Gas plants emit about half of the carbon dioxide as coal generators, but they are still significant greenhouse gas emitters, environmental and clean energy groups say.
Several of those groups have criticized the big Sherco gas plant as unnecessary in filings with state utility regulators. “One consistent theme in them was pretty strong opposition to our Sherco gas plant in Becker,” Clark said.
Xcel’s new plan is a blow to Becker and Sherburne County, which Clark acknowledged.
“I think they will view it as a significant loss of property taxes,” said Clark, adding the company is working with Becker to minimize the economic losses.
Also, Xcel will continue its plans to build a new solar plant in Becker, which would be four times larger than the state’s current largest solar array.
In addition to building two new gas plants, Xcel plans to refurbish two of its existing gas plants.
The two new gas plants would both have 400 megawatts of generating capacity, roughly the same together as the Sherco gas plant.
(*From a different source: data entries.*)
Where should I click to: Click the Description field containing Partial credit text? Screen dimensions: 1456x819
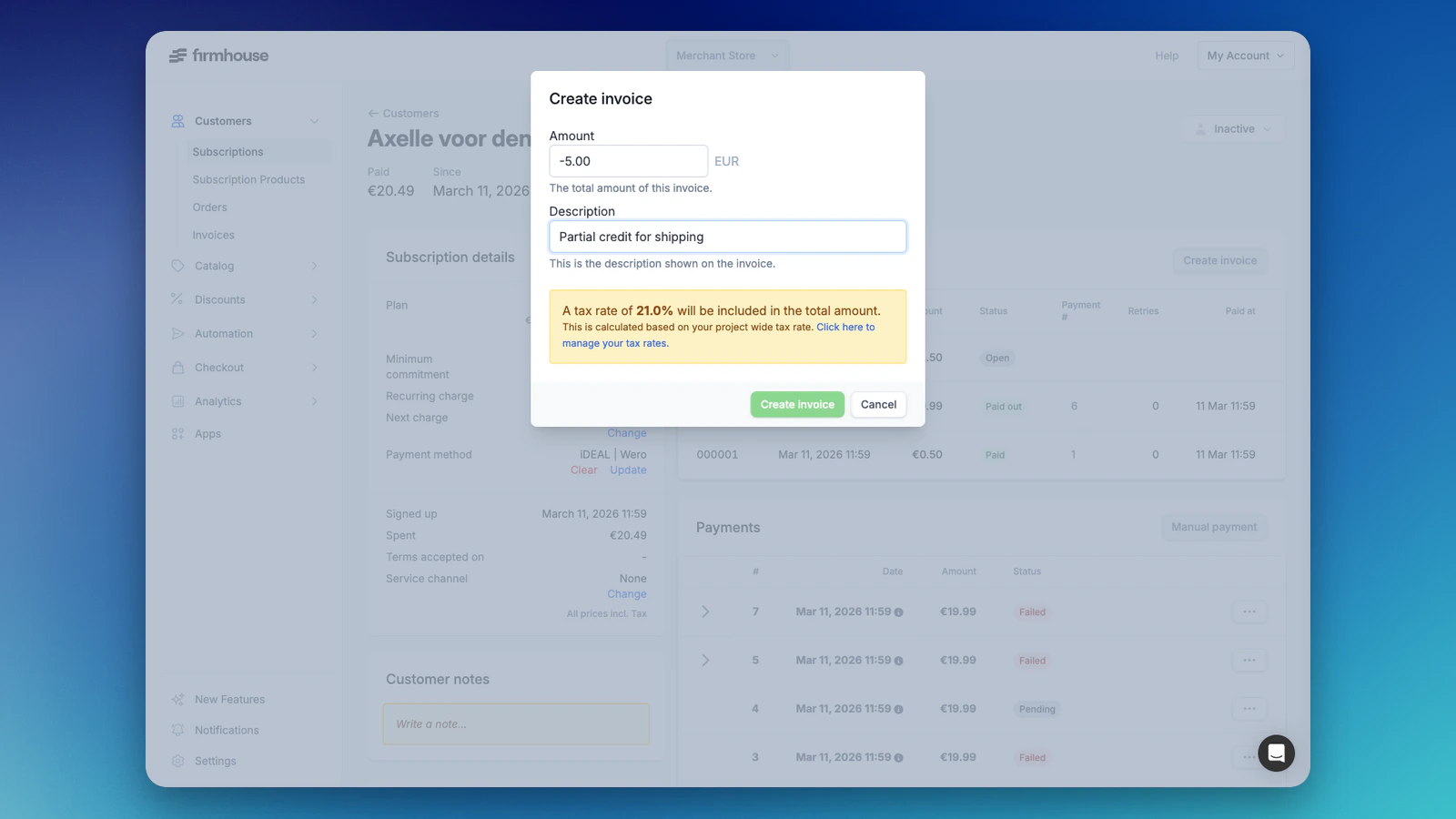click(727, 236)
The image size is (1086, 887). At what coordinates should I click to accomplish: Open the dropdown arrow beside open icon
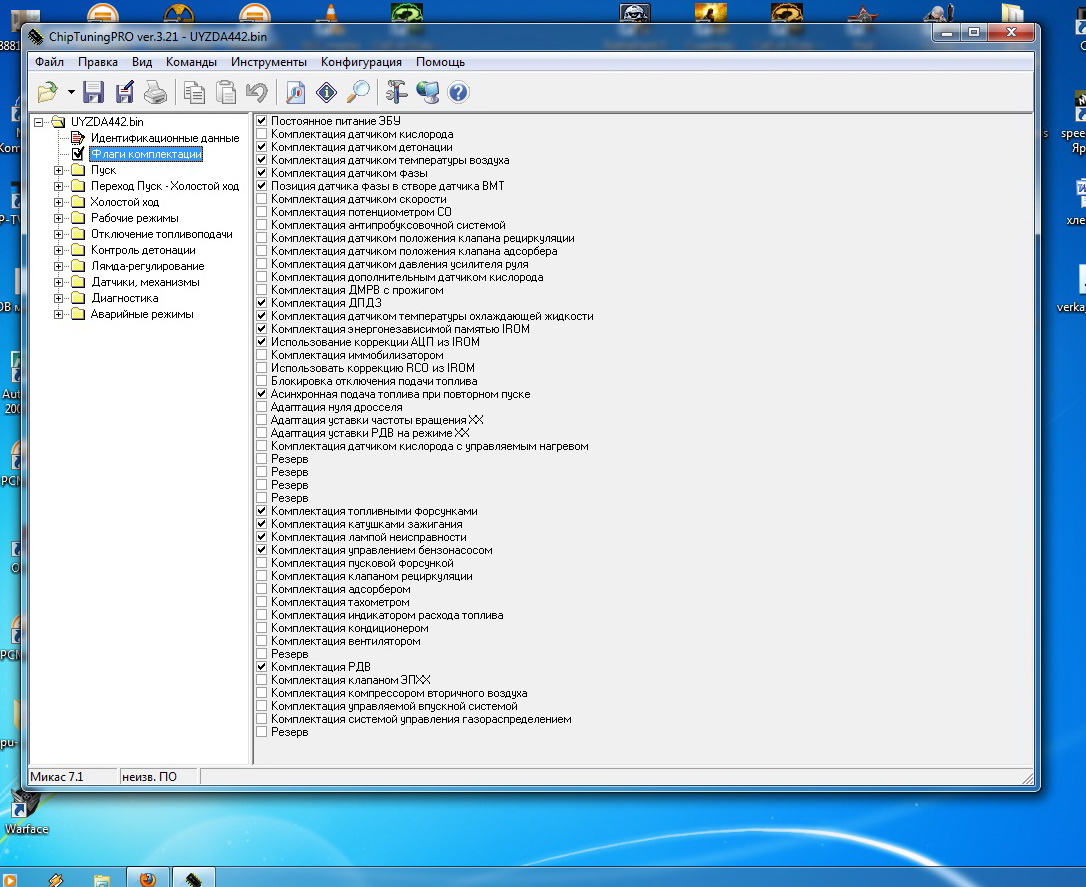tap(71, 93)
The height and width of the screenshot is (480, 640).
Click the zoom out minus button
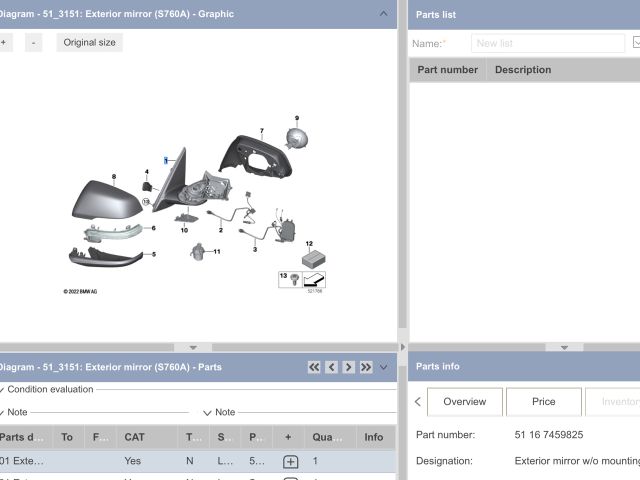[x=33, y=42]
However, they would be “peaker” plants, running far less than the Sherco gas plant would have.
They would have only a 5% “capacity factor,” compared with 80% for the Sherco gas plant, said Bria Shea, Xcel’s director of regulatory strategy. “The capacity factor makes them a very different resource.”
Clark said the new gas plants would still be needed for grid reliability since the sun isn’t always shining, and the wind isn’t always blowing.”It’s really the ability to call on a resource to run when we need it to run,” he said.
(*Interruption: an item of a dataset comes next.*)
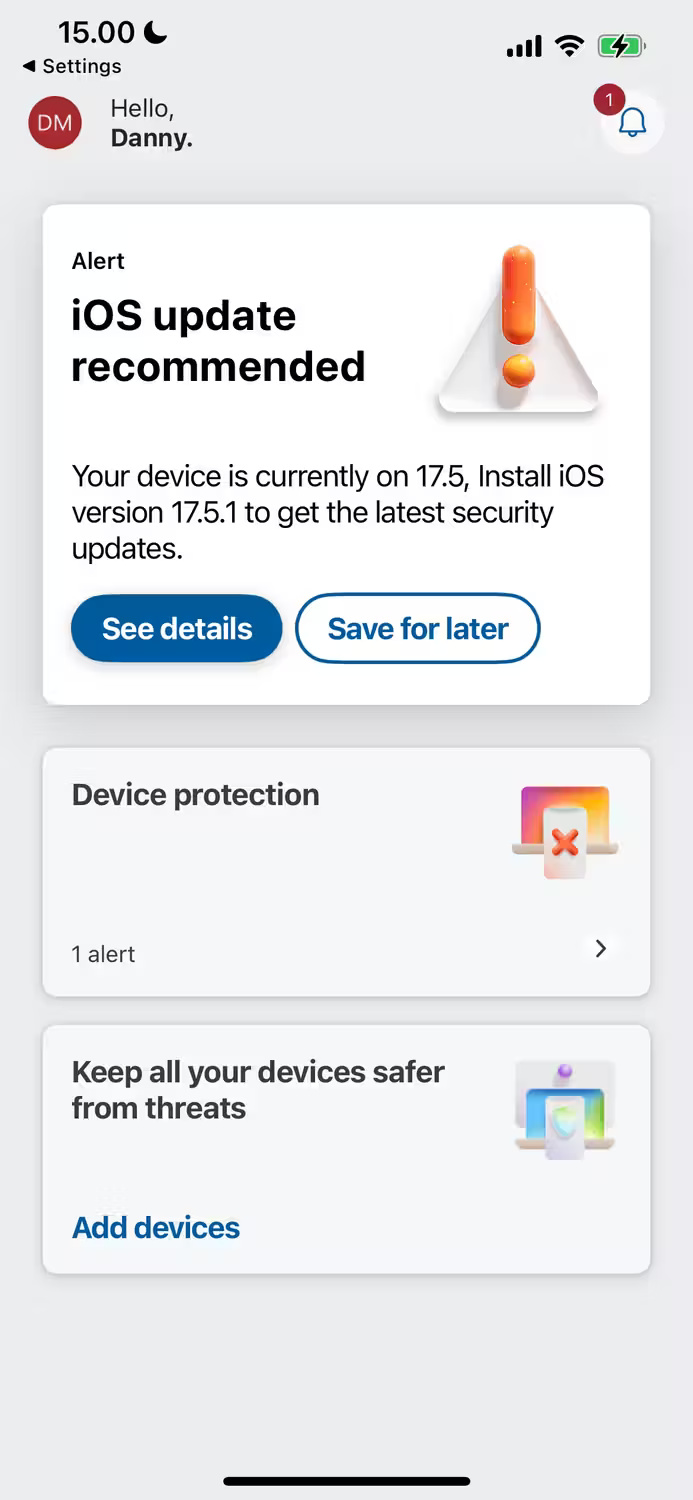
Task: Open the Device protection card title
Action: (x=196, y=795)
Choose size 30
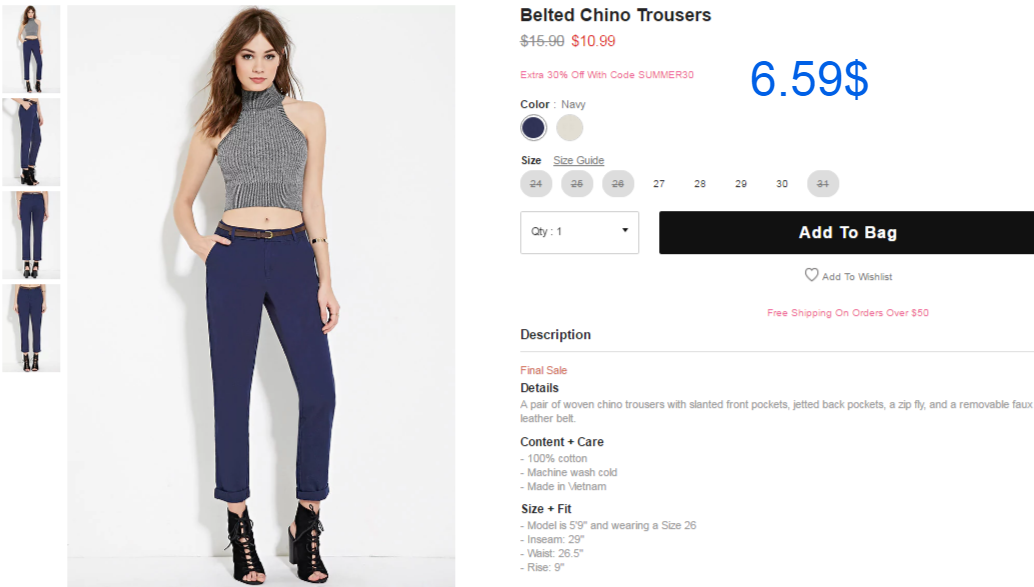Screen dimensions: 1034x587 pyautogui.click(x=782, y=184)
Xcel said its new plan would save customers about $600 million over time and reduce its carbon emissions 85% by 2030, compared with an 80% reduction in the company’s original proposal.
Xcel was one of the first U.S. utilities to announce a goal of 100% clean energy by 2050. Doing so would mean that the company must deal with gas plants that will still be in operation by that time.
One possible alternative is capturing carbon emissions and storing them underground — currently an expensive and unproven technology. Another is moving to hydrogen as fuel in gas-fired generators, a promising but still expensive technology.
Xcel said Friday that its new gas plants would be designed to enable the use of hydrogen in the future.